*** Text passage ***

I rather enjoyed your reference to the Gordian knot when I first read it yesterday. That does, indeed, seem to draw heavily upon the hacker spirit in two senses of the term: the unorthodox solution, and the hacking motion with a blade, to "cut" straight through the center of the problem -- so to speak.
The Dreyfus model of learning was developed by a pair of brothers who were AI researchers. They decided that, before they could properly start work on emulating human learning using a computer, they needed a theory of human learning to emulate. Much research, study, and analysis later, they had what has come to be known as the Dreyfus model.
That model became the basis for a revolution in the training and advancement of the nursing profession some decades ago, at a time when that profession was in dire straights due to the negative pressures on learning, expertise, and initiative within that profession. By applying the Dreyfus model to training and management, the nursing profession was turned around and became an integral, important part of the medical care industry above and beyond "doctor's little helper". A good nurse can mean the difference between life and death for a patient, where previously the patient would likely have simply been SOL.
The model itself, at its most superficial, classifies levels of expertise in five categories:
1. Novice -- needs "recipes" and close supervision to succeed, learn, and advance, and not an opportunity to work independently toward a goal so much
2. Advanced Beginner -- needs focus on technical, howto information plus clear goals to succeed, learn, and advance, and not the "big picture" so much
3. Competent -- develop conceptual models of the problem domain, can troubleshoot effectively and work on their own; need planning and past experience to succeed, learn, and advance, and not external context or a deep understanding of the underlying principles so much
4. Proficient -- understand underlying principles of the skillset and concern themselves with external context; need the "big picture", and to grok the fundamentals, to succeed; tend to be notable innovators in that subject area; benefit substantially from intuitive flashes that advance their work; chafe at rules and restrictions that stand in the way of their solutions to the problems they set out to solve
5. Expert -- a proficient practitioner who has internalized and habitualized so much of the understanding of the realm that the majority of their work is almost unconsciously accomplished, based on intuition, rather than having to think things through to arrive at the best answer; essentially innovate with every task accomplished, though they and those in their orbits may not even recognize some acts as innovative in their approach; utterly wasted in bureaucratic settings
It seems normal for the best teacher or mentor for a given level of expertise to be one level, maybe two levels at most, above the level of the student.

***

Work task:
Reproduce, word for word, the part of the Dreyfus model text that opens with the words "I rather enjoyed" and closes with "so to speak.".

*** Data listing ***

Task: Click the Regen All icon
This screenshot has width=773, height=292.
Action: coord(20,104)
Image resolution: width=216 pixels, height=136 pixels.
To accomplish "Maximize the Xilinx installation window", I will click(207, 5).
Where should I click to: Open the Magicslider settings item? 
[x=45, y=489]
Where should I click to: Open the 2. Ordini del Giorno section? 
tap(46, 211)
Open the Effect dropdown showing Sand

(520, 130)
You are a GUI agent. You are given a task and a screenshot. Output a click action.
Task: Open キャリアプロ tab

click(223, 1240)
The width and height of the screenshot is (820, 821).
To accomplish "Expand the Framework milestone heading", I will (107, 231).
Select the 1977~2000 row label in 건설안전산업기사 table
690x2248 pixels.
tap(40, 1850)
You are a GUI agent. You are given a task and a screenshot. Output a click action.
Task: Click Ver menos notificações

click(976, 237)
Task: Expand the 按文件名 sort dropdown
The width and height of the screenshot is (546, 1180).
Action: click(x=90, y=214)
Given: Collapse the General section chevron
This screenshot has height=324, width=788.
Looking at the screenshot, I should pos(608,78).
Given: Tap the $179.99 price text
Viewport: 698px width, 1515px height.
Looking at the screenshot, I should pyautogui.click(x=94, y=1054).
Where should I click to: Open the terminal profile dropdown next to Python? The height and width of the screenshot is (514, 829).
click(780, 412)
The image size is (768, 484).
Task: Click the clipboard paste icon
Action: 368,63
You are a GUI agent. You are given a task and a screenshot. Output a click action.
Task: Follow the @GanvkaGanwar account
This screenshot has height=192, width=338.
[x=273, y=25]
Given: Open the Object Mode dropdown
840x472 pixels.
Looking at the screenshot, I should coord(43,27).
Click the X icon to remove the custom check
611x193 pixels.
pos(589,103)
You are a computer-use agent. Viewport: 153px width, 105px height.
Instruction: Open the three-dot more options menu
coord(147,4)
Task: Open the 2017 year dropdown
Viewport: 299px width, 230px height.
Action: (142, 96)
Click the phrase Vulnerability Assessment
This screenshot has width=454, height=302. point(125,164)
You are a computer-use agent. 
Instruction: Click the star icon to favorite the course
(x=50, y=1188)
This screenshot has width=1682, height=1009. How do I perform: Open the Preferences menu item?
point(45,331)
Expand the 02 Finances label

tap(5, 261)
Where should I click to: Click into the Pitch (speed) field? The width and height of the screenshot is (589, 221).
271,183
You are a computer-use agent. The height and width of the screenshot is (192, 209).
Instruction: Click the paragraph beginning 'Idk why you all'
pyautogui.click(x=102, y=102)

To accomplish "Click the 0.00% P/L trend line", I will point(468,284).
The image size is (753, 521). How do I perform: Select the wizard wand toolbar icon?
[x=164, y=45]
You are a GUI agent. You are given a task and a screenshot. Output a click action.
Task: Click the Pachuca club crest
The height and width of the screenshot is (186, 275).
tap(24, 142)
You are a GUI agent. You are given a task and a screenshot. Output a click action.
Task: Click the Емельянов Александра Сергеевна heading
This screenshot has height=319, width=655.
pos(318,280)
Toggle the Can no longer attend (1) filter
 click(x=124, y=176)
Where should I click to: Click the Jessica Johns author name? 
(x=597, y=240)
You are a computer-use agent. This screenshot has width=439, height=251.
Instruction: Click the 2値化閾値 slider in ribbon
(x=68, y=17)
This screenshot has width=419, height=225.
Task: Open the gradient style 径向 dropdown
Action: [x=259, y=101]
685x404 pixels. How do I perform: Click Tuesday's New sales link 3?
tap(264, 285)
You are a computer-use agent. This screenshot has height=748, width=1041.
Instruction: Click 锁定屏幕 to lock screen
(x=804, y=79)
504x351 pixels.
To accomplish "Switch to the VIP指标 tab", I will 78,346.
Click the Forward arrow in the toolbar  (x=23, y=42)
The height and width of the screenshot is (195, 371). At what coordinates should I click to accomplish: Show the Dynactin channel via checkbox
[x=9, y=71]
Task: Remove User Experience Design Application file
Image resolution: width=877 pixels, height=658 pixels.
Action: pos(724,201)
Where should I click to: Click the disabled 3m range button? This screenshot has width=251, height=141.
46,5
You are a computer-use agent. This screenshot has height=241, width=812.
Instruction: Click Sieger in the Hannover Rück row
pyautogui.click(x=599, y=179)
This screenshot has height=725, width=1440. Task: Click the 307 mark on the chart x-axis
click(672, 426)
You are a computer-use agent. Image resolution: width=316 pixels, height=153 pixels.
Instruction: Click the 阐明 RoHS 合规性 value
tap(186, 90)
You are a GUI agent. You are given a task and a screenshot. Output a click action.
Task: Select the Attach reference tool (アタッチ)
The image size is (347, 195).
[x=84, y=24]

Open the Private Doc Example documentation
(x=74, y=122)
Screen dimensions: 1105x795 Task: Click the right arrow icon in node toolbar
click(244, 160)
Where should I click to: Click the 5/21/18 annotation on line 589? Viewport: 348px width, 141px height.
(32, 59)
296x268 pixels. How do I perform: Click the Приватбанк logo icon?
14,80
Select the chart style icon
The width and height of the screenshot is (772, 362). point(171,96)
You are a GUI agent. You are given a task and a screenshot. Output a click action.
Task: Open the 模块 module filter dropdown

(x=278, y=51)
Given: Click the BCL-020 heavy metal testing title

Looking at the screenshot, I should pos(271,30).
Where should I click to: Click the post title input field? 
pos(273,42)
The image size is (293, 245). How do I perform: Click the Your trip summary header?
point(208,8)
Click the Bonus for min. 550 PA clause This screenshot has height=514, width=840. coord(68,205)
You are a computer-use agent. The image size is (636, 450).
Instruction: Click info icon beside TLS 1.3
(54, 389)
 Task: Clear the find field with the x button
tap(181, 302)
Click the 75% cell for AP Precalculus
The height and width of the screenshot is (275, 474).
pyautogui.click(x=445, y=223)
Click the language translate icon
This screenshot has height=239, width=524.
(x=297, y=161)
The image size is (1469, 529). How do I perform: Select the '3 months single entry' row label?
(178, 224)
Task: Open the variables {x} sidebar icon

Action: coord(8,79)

***

Task output:
I rather enjoyed your reference to the Gordian knot when I first read it yesterday. That does, indeed, seem to draw heavily upon the hacker spirit in two senses of the term: the unorthodox solution, and the hacking motion with a blade, to "cut" straight through the center of the problem -- so to speak.